---
base_model: cardiffnlp/twitter-roberta-base-sentiment-latest
datasets:
- acidtib/reddit-mood
language:
- en
library_name: transformers.js
license: cc-by-4.0
pipeline_tag: text-classification
tags:
- sentiment
- reddit
- mood
- onnx
- text-classification
---
# Reddit mood classifier

A 3-class sentiment classifier for Reddit comments, fine-tuned from
[`cardiffnlp/twitter-roberta-base-sentiment-latest`](https://huggingface.co/cardiffnlp/twitter-roberta-base-sentiment-latest).

Output classes: `negative` / `neutral` / `positive`.

Trained on the [`acidtib/reddit-mood`](https://huggingface.co/datasets/acidtib/reddit-mood)
dataset. Evaluate on your own corpus before relying on it outside the
training domain.

## Labels

| Label | Numeric score | Meaning |
|---|---:|---|
| `negative` | 25 | Anywhere on the negative spectrum: complaints, sarcasm, disappointment, balance gripes, bug-report annoyance, scorched-earth rage, personal attacks on devs, quit threats |
| `neutral` | 60 | Factual, banter, parody/hyperbole, in-domain references without strong real-world emotion |
| `positive` | 90 | Genuine positive, hype, love, excitement |

The numeric scores are arbitrary anchors that let you average labels
into a single 0-100 mood score per group of comments.

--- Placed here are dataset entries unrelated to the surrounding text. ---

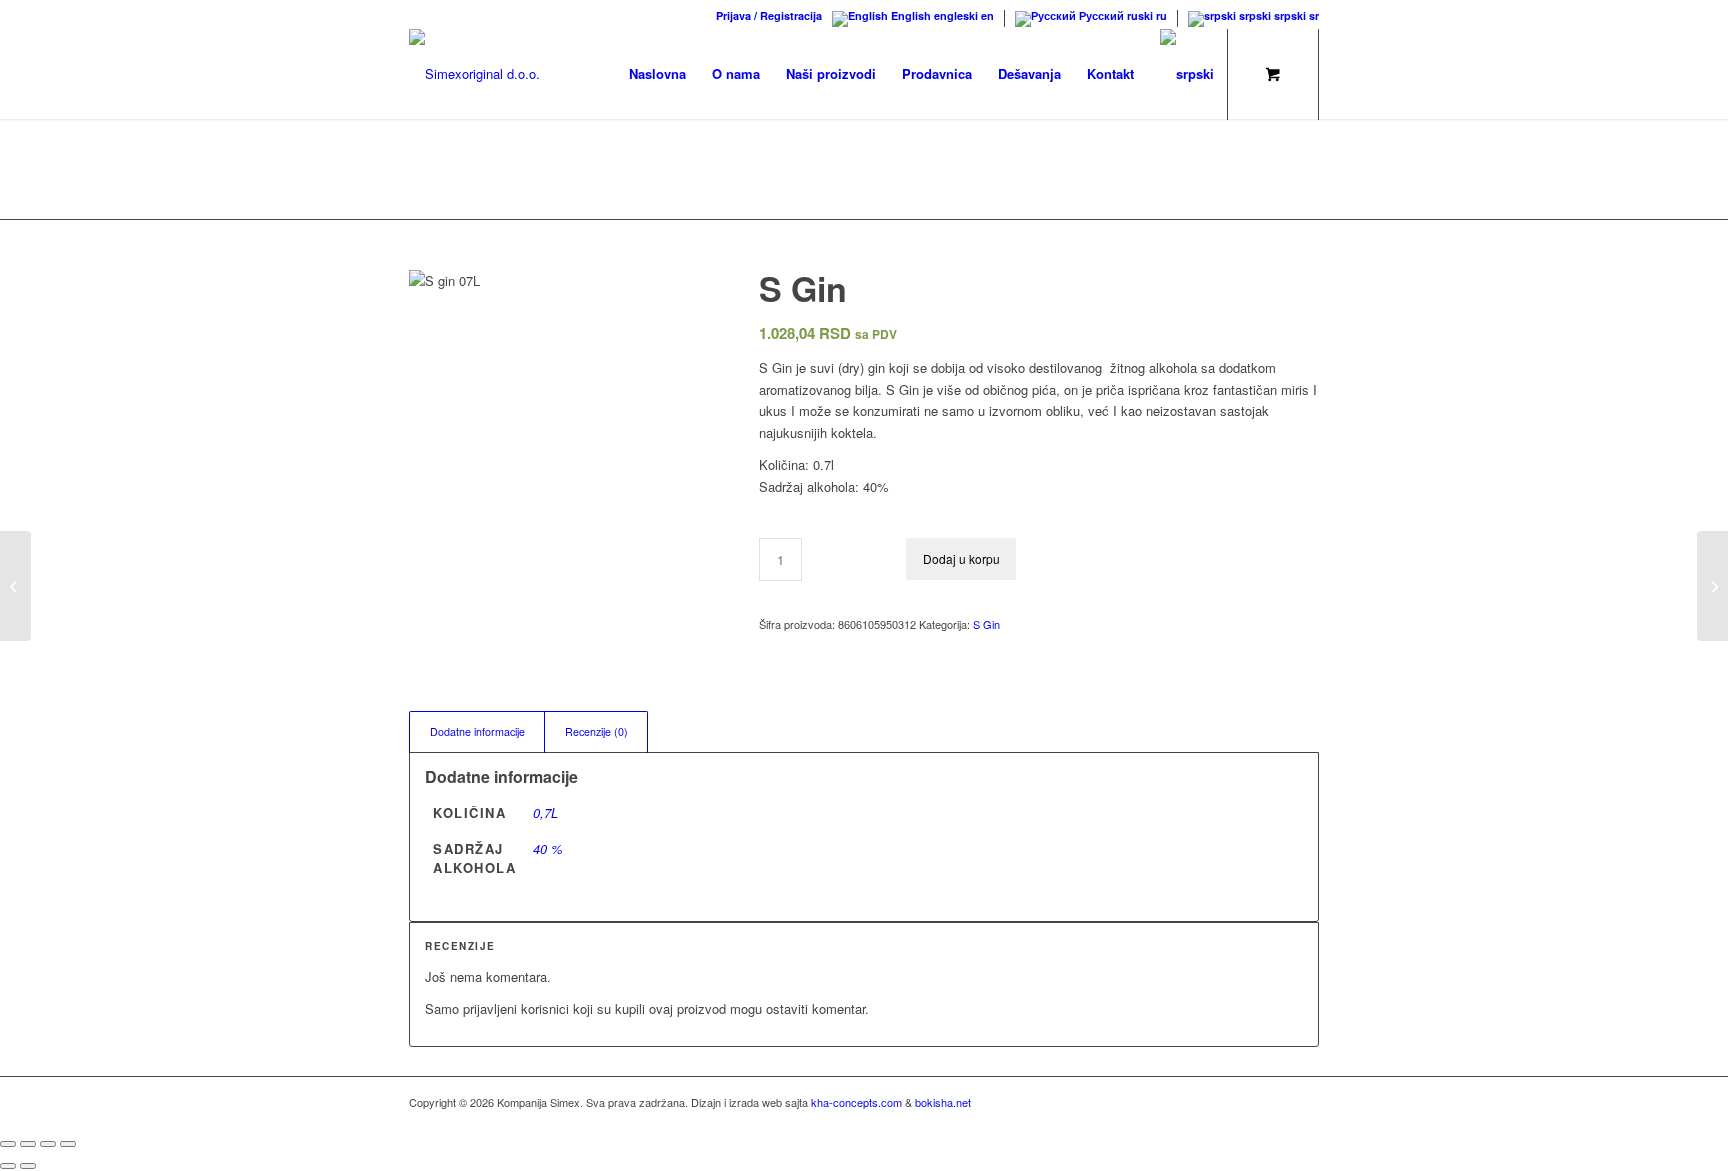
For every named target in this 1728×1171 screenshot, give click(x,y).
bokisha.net (943, 1102)
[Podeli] (48, 1144)
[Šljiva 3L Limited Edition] (15, 586)
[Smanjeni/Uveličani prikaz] (8, 1144)
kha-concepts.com (856, 1102)
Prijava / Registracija (769, 15)
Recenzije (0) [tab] (596, 731)
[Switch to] (1187, 74)
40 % (548, 848)
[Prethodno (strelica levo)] (8, 1166)
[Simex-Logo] (474, 74)
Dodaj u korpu (961, 558)
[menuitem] (764, 15)
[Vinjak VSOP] (1712, 586)
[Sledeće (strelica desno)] (28, 1166)
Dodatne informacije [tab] (477, 731)
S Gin (986, 624)
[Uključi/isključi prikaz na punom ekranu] (28, 1144)
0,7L (545, 812)
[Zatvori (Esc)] (68, 1144)
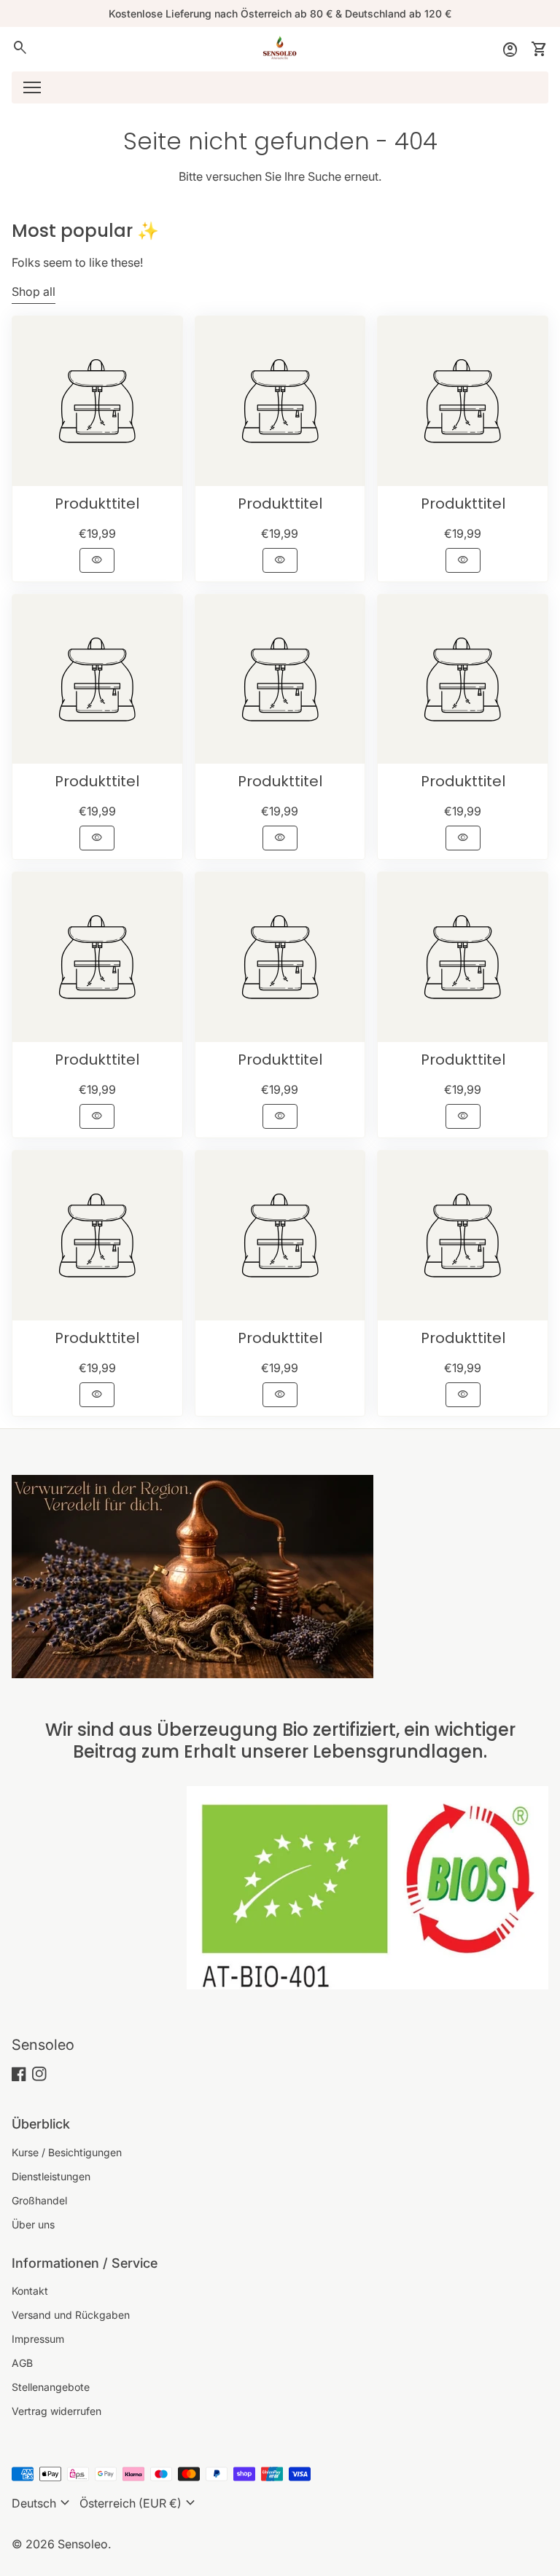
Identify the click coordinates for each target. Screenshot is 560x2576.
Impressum (38, 2339)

Pick your own
mapping if these don't fit.

## Usage

### transformers.js (Node / browser)

```js
import { pipeline } from "@huggingface/transformers";

const classify = await pipeline(
  "text-classification",
  "acidtib/reddit-mood-classifier",
  { dtype: "q8" } // load model_quantized.onnx (~25MB, CPU-friendly)
);

const out = await classify("they nerfed it again, it's over");
// [{ label: "negative", score: 0.81 }]
```

### Python (transformers + onnxruntime)

```python
from transformers import AutoTokenizer
import onnxruntime as ort

tokenizer = AutoTokenizer.from_pretrained("acidtib/reddit-mood-classifier")
session = ort.InferenceSession(
    "onnx/model_quantized.onnx",
    providers=["CPUExecutionProvider"],
)
# tokenize, run argmax, softmax for confidence.
```

## Files

```
config.json                       HF model config (id2label, label2id)
tokenizer.json + vocab.json + ... HF tokenizer files (RoBERTa BPE)
onnx/model.onnx                   full-precision ONNX (~500MB)
onnx/model_quantized.onnx         int8 dynamic quantized ONNX (~120MB) -
                                  this is what production inference loads
ort_config.json                   ONNX Runtime quantization metadata
```

## Evaluation

Held-out test set (962 rows, never seen by trainer) at 2026-05-04T03:53:59.880132+00:00.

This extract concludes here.